I can do ALL things through Christ! I have run through the fire, I have leaped over a wall, I have fought my enemies and I have won!!! Satan did not stop me! His demons did not hinder me! I am the daughter of King and they have no power over me! I am washed in the blood and guarded by Christ! Psalm 28:8 says, “The Lord is their strength, and he is the saving strength of his anointed.” We are not a weak people. We are not a weak generation.
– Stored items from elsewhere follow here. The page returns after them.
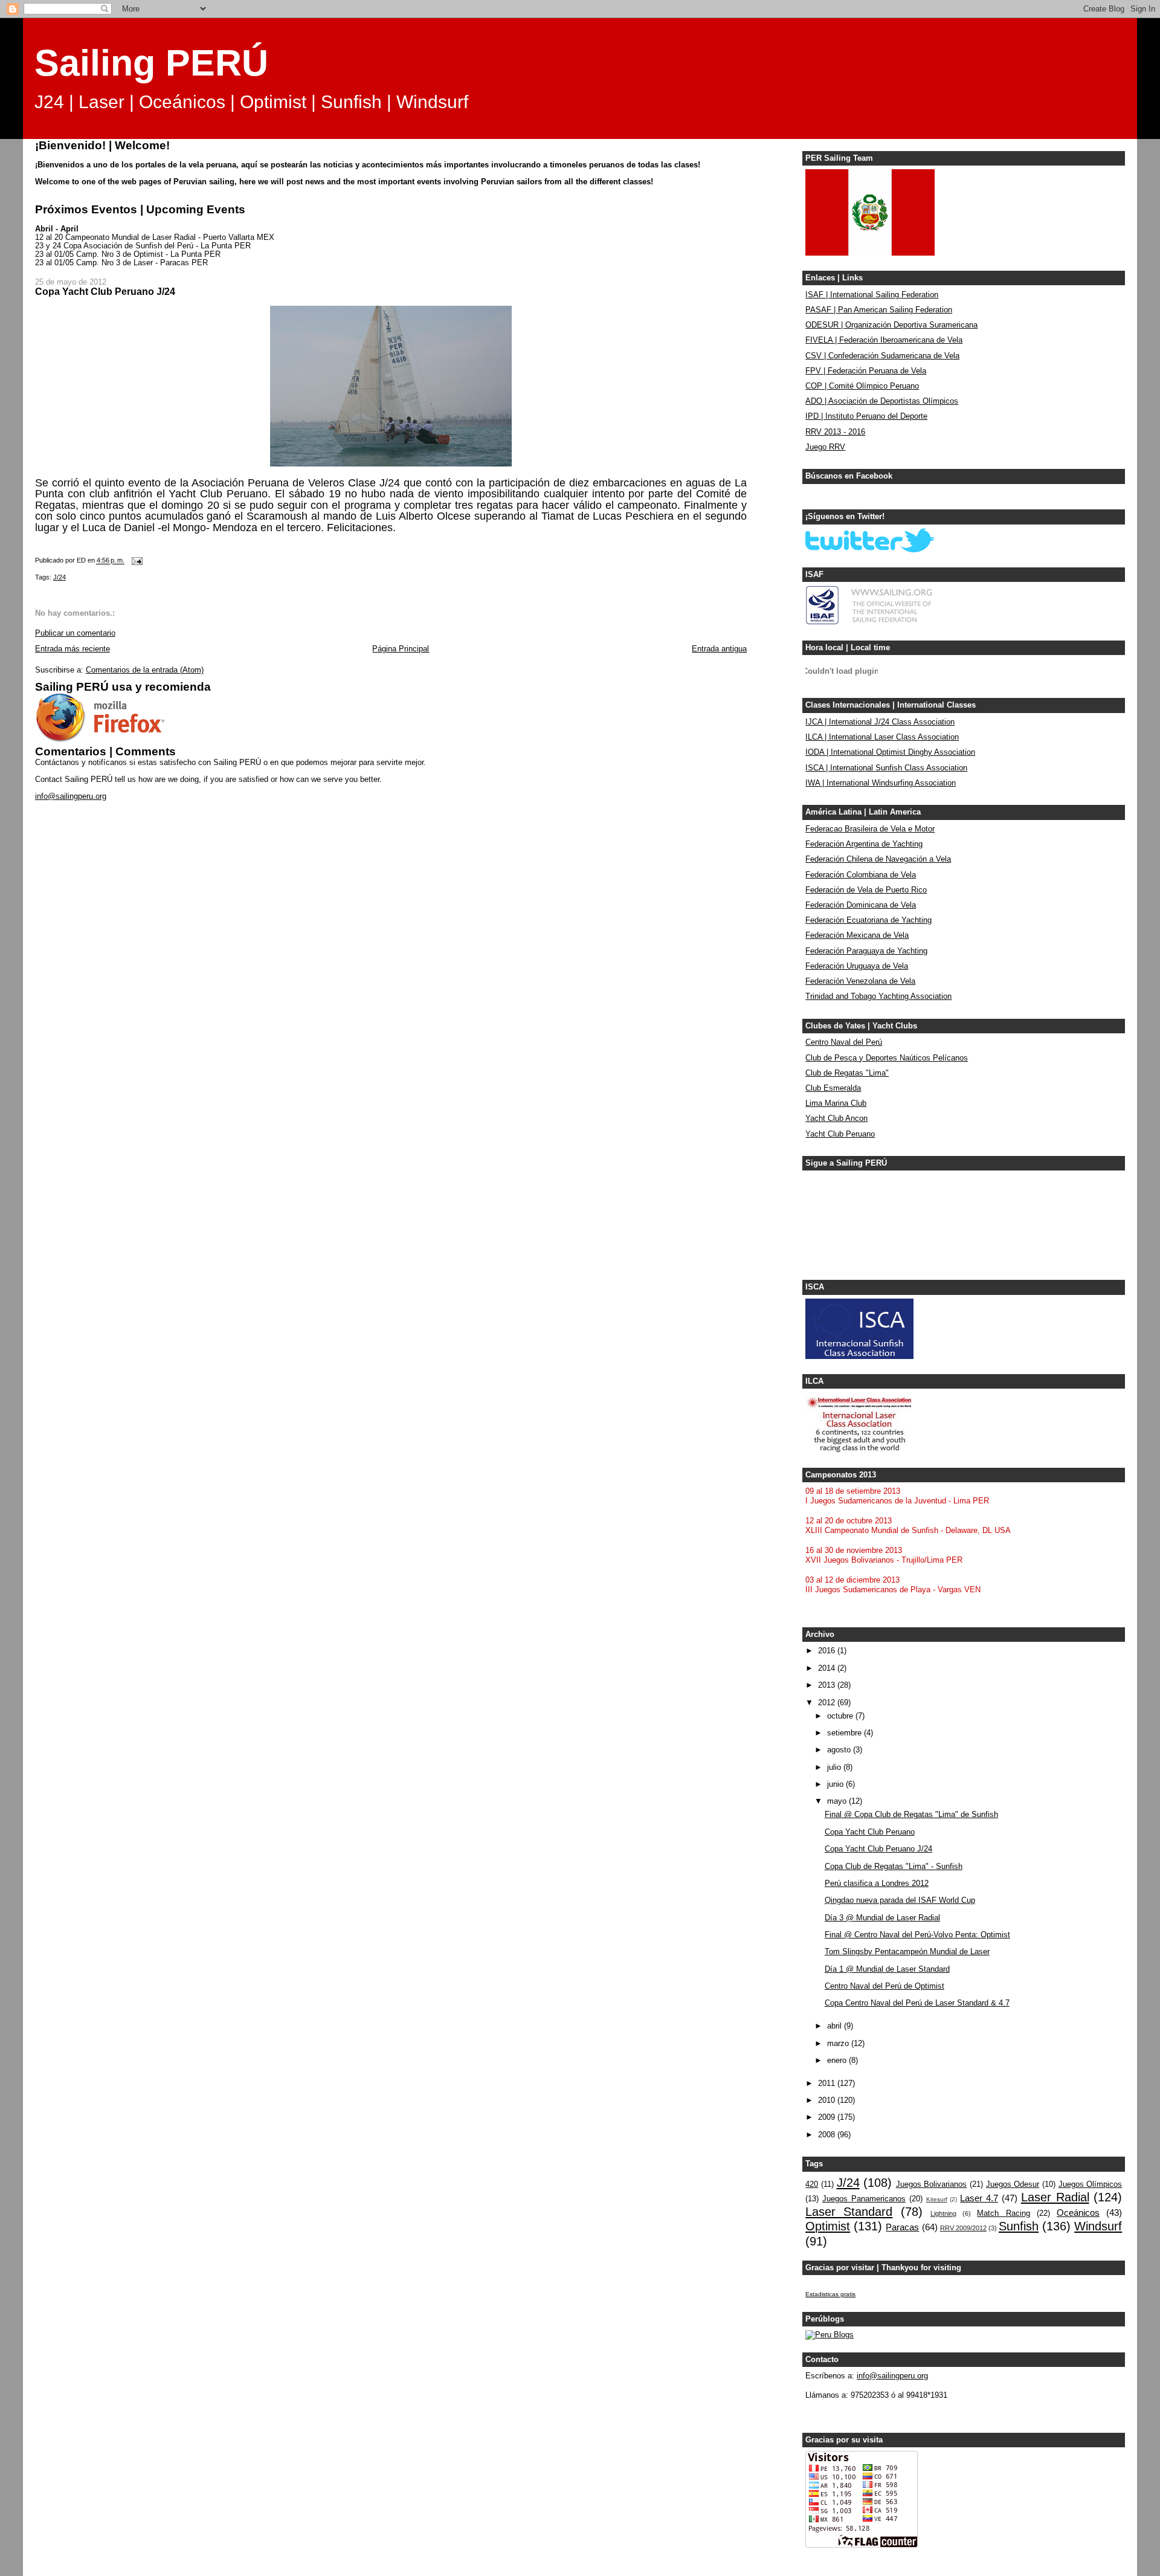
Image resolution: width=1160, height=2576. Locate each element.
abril (835, 2026)
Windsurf (1098, 2226)
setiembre (845, 1733)
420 (811, 2184)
Satan will try to make you feel that you are worthless and weak but you are not! You are made strong through Christ you are worth something because God took the time to design and mold you into a perfect vessel to do a perfect work for the expansion of His kingdom. Satan would not waste his time on you if you were not worth something. He is afraid of you and me because we are built with power far greater then his and if we come to realize that then he knows that he has no authority or power over us. God has taught me so much throughout this incredible journey. I had learned that family and friends will come against you, I have learned to walk away and I have learned that God is my strength and power and with Him I can do ALL things!